» PROVIDED DATA

§ §

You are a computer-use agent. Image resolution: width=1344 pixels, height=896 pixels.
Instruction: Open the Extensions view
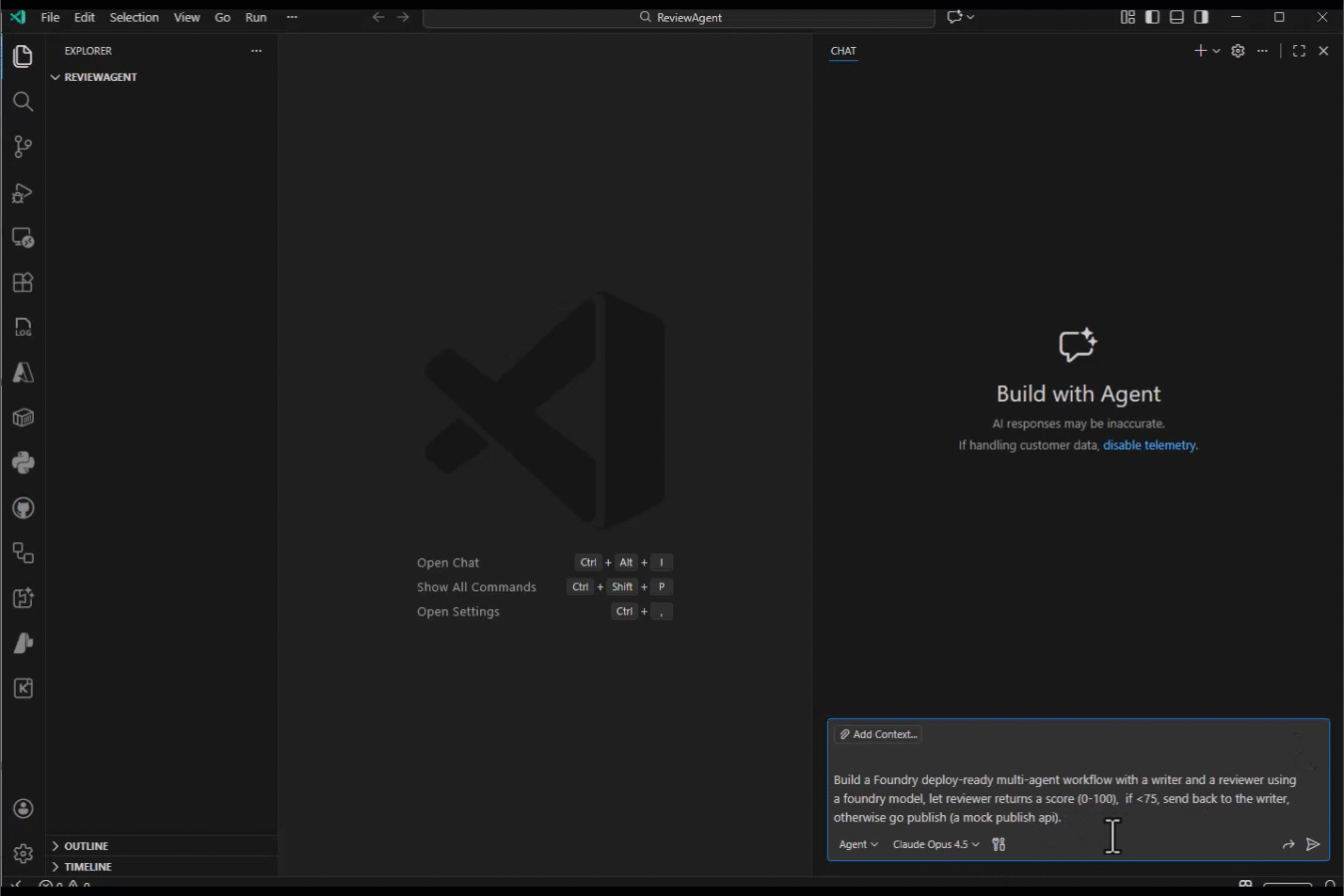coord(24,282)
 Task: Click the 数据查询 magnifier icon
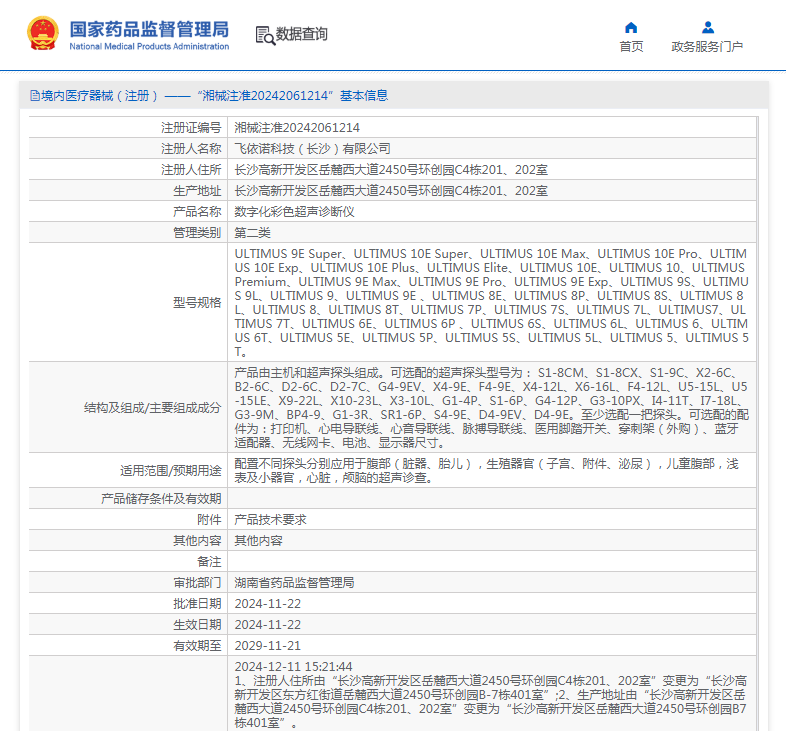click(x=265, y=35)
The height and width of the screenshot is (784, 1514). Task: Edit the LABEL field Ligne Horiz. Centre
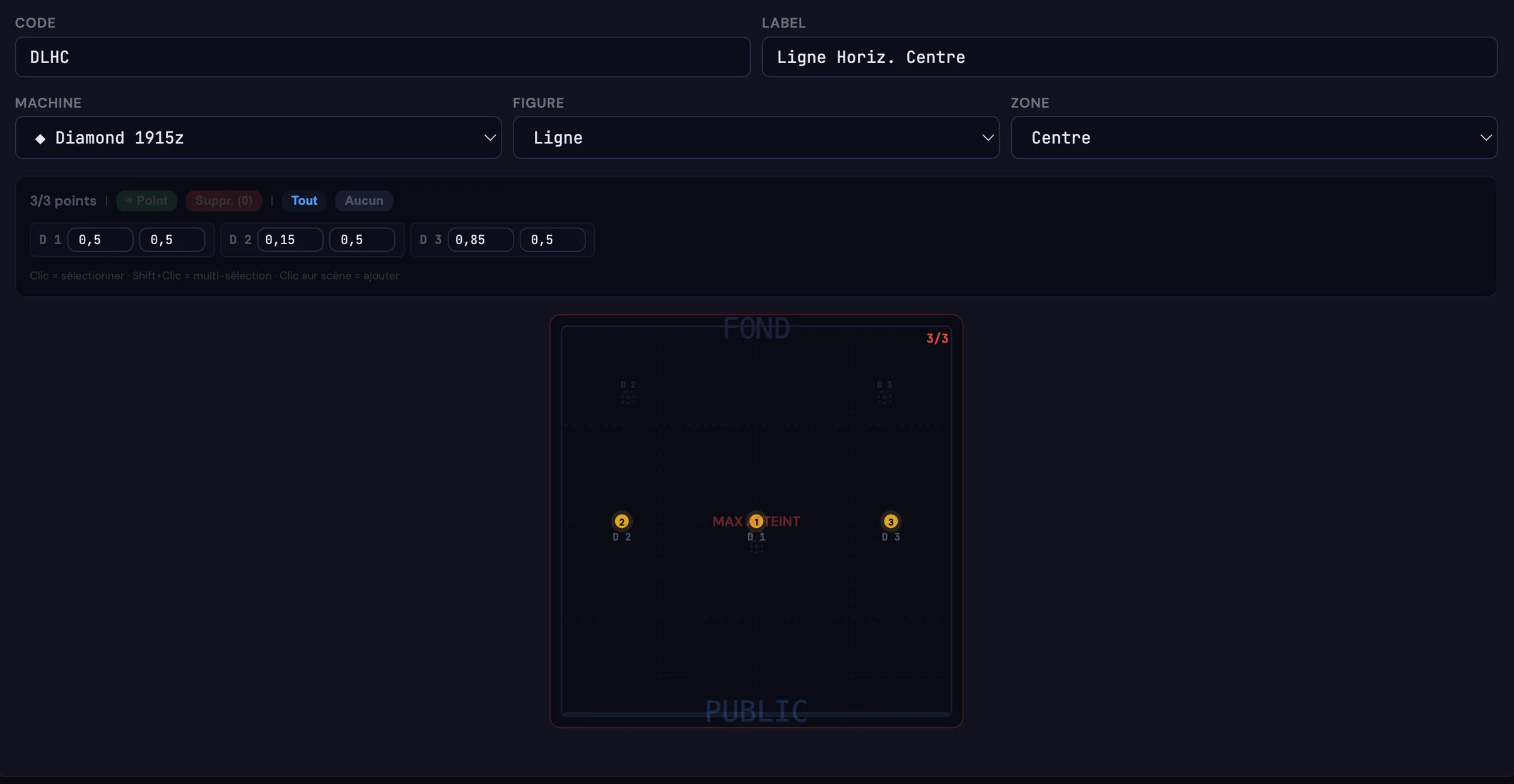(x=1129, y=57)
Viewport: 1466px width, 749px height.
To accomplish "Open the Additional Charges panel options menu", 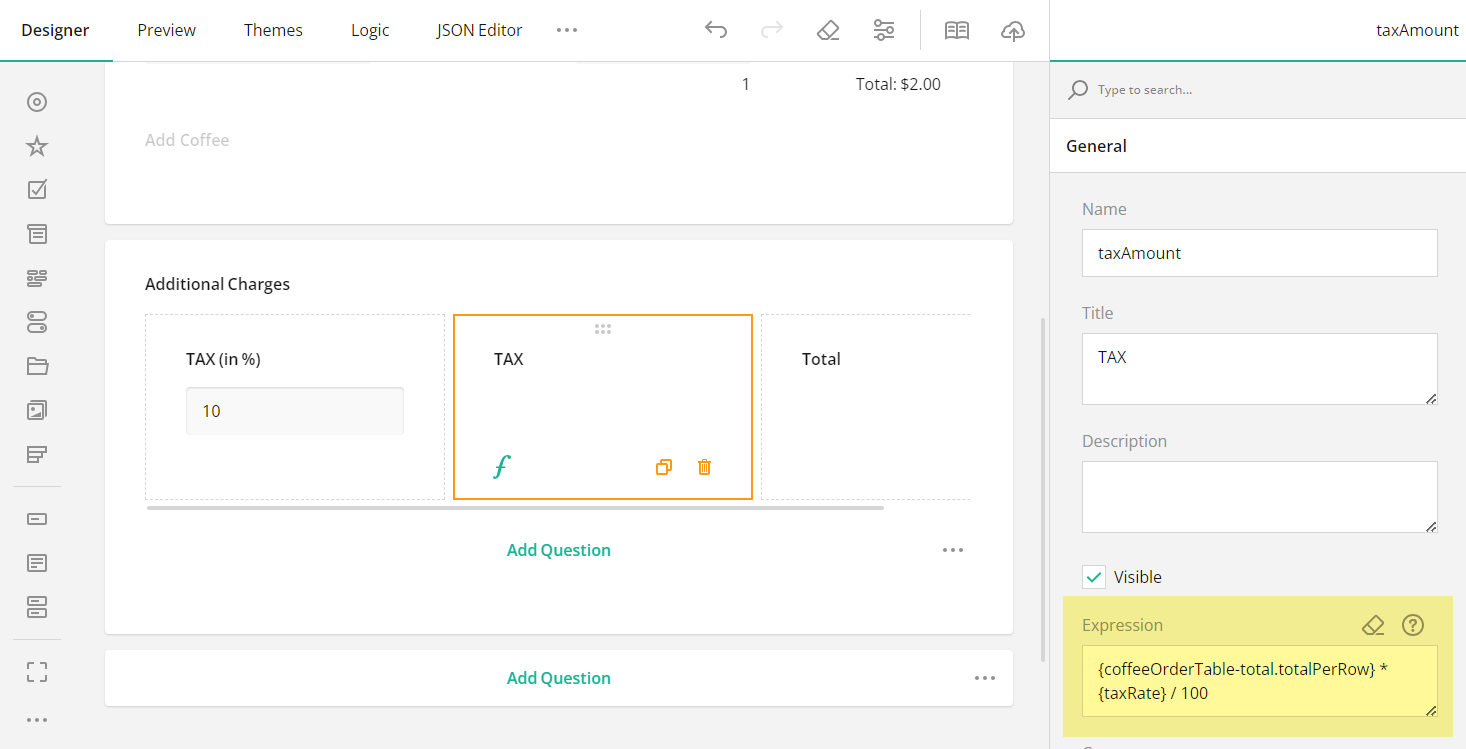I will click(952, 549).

§ §

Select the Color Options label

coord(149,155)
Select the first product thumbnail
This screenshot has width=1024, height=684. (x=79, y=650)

§ §

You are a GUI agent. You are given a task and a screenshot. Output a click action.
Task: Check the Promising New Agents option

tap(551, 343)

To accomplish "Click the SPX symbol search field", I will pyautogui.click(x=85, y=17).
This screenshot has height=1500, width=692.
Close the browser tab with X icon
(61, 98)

§ §

» GOAL
Switch "Extensions" to "Explorer" in the material from the line containing "You are a computer-use" down to the line containing "click(x=265, y=35)", both lines included, and give those lines again with nothing else changed. Leave the pictures out of your answer.

» COMPLETE ANSWER
You are a computer-use agent. Image resolution: width=1344 pixels, height=896 pixels.
Instruction: Open the Explorer view
coord(24,282)
 Task: Click the 数据查询 magnifier icon
click(x=265, y=35)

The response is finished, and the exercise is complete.